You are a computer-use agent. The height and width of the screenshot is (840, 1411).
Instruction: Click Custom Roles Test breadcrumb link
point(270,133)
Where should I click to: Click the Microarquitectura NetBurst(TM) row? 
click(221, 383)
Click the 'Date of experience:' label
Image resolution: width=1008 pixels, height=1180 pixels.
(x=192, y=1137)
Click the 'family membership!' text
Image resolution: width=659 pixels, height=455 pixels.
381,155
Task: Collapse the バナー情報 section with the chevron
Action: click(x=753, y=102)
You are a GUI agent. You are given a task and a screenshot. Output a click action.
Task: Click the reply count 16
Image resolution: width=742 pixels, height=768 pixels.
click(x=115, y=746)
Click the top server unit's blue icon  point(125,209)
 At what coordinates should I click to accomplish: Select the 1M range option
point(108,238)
******************************
● What you need to do
Skip every line before the one containing "Click the top". Retype that line and the rest through the last one exactly as they stand in the listing.

● Response below
Click the top server unit's blue icon  point(125,209)
 At what coordinates should I click to accomplish: Select the 1M range option
point(108,238)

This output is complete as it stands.